LSU professors are working to predict the future of the Lower Birdsfoot Delta, where the Mississippi River flows into the Gulf.
Oceanography and coastal sciences professors, Tracy Quirk and Matthew Hiatt, and geology and geophysics professor Carol Wilson are conducting this research for the Mississippi River Delta Transition Initiative, or MissDelta.
The Birdsfoot Delta is vulnerable to land loss due to factors like subsidence, sea level rise and levees.
Quirk explained that MissDelta aims to forecast the future of the landscape over the next 50 to 100 years and determine the best practices to manage and protect it.
“It’s an area of incredible socioeconomic importance,” Quirk said. “It’s a major trade route. It’s very important that the marshes there are protecting the channel.”
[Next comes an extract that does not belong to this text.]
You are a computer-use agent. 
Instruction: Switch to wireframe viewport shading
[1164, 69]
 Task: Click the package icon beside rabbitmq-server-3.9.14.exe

Quirk said the Army Corps of Engineers and the Louisiana Department of Wildlife and Fisheries are concerned with maintaining these wetlands because of the habitat they provide. This landscape also has many recreational and commercial fisheries.
The National Academies of Sciences, Engineering and Medicine fund MissDelta. It is a five-year project that began in 2023 and includes 14 institutions. LSU and Tulane are leading the initiative.
The LSU team is focused on researching marsh land building. However, each member of the team performs a different role.
Quirk studies marsh plants. She is investigating how environmental conditions influence the composition and well-being of marsh vegetation.
“If the marshes disappear, the channel’s going to disappear,” Quirk said.
Quirk conducts field work in the wetlands of the Lower Birdsfoot Delta. Undergraduate and graduate students in her Wetland Plant Ecology Lab help her conduct surveys in the field.
Quirk said some of her work overlaps with Wilson’s. Wilson and her students also study landscape elevation.
“She’s looking at sediment deposition, and I’m looking at the role that plants play in that process,” Quirk said.
Hiatt said his role involves determining how much water and sediment flow through the channels to the deltaic wetlands and how much it flows into the Gulf.
His team goes in a boat and measures water velocities and amounts of sand and mud in the water column.
Hiatt also has a lab that undergraduate and graduate students participate in. It is called the Coastal Hydrology, Hydrodynamics and Oceanography Lab.
Quirk said the LSU team will finish its research soon.
“We probably have one more summer of doing field work and then we’re going to wrap it up,” she said. “We are starting to produce interesting results now. The modelers will continue to work on the models.”
Hiatt said they developed a new method for tracking velocity around vegetation patches using drones. He added that they are working with many other members of MissDelta to quantify the future of sediment through the Mississippi River Delta.
Once the LSU team finishes investigations, they will give the information to the MissDelta modeling team. Models will create simulations of future scenarios of the Birdsfoot Delta to determine how to manage the region.
“The delta is extremely important for the security of the coastal ecosystem and communities and is a major driver of U.S. economics,” Hiatt said. “Its resiliency in the face of sea level rise and climate change is vital.”